The American Foundation for Children with AIDS (AFCA) is a non-profit organization that helps children in sub-Saharan Africa, as well as their guardians, who are HIV positive or who have contracted AIDS and lack access to appropriate medical care. Sub-Saharan Africa has been most affected by the HIV/AIDS epidemic, given that of all new HIV infections in the world, those in sub-Saharan Africa account for more than two-thirds of that number, as of 2008.  In helping to fight the battle against HIV/AIDS in sub-Saharan Africa, AFCA provides critical antiretroviral medicine and other related medications, medical equipment and supplies, sustainable food solutions for families and institutions helping orphans, emergency supplies needed by the institutions in AFCA's targeted areas, as well as critical support for the prevention of HIV/AIDS, which included training of personnel. Currently, AFCA collaborates with twenty-eight partners in the Democratic Republic of the Congo, Kenya, Malawi, Uganda, and Zimbabwe.

History
The organization, operating under the name Global Foundation for Children with AIDS until 2005, received its 501(c)(3) status in March 2004. Its headquarters were originally located in Lawrence, KS, but were moved to Harrisburg, PA, in August 2008. AFCA's first partners were the Pediatric Infectious Disease Clinic at the Mulago Hospital in Kampala, Uganda; St. Mary's Mission Hospital in Nairobi, Kenya; and the Mombasa Community-Based Health Care and AIDS Relief Program in Mombasa, Kenya. AFCA expanded its partnerships in 2005 to include St. Joseph's Shelter of Hope Center in Voi, Kenya, later adding St. Mary's Mission Hospital and St. Theresa's Home of Hope in Elementita, Kenya, in 2007. Also in 2007, AFCA began working with a program called Zimbabwe Orphans through Extended Hands (ZOE) in Bulawayo, Zimbabwe. In 2008, AFCA began partnering with the Church of the Ascension in Bulawayo, Zimbabwe and in 2009, AFCA expanded its partnerships by collaborating with Tandala Hospital in the Democratic Republic of the Congo and Kilembe Mines Hospital and Cooley Clinic in Uganda. In 2011, AFCA expanded its partnerships to include 16 additional clinics in the Democratic Republic of Congo. In 2012, AFCA added Mpumudde Clinic and Atutur Hospital in Uganda to its partner list and in 2014, AFCA created livelihoods programs in Tandala and Gemena, in the Democratic Republic of the Congo. In 2019, AFCA started work in Mzuzu, Malawi.

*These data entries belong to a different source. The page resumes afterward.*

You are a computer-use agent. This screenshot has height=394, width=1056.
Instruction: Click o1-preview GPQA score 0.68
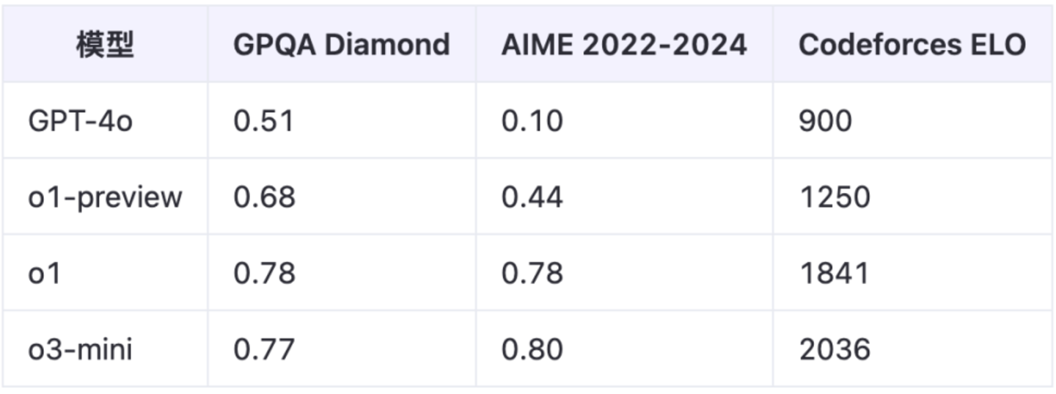264,197
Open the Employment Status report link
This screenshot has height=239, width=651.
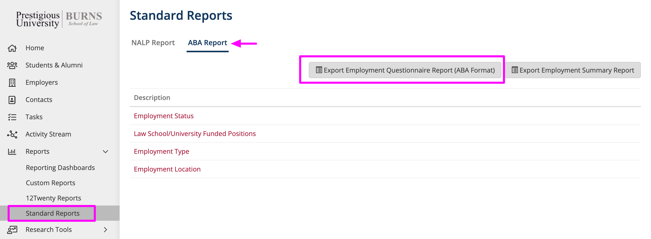point(164,116)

AFCA is a member of the Children's Medical Charities of America and in May 2007, AFCA received the Best in America Seal of Excellence from the Independent Charities of America. This seal is awarded “to the members of Independent Charities of America and  Local Independent Charities of America that have, upon rigorous independent review, been able to certify, document, and demonstrate on an annual basis that they meet the highest standards of public accountability, program effectiveness, and cost effectiveness. These standards include those required by the US Government for inclusion in the Combined Federal Campaign, probably the most exclusive fund drive in the world. Of the 1,000,000 charities operating in the United States today, it is estimated that fewer than 50,000, or 5 percent, meet or exceed these standards, and, of those, fewer than 2,000 have been awarded this Seal.”

Ratings and reviews
AFCA meets 20 out of 20 standards from the Better Business Bureau.

AFCA has earned a 4 out of 4 rating with Charity Navigator.

AFCA is considered a Top-Rated Charity, earning a B+ rating from Charity Watch.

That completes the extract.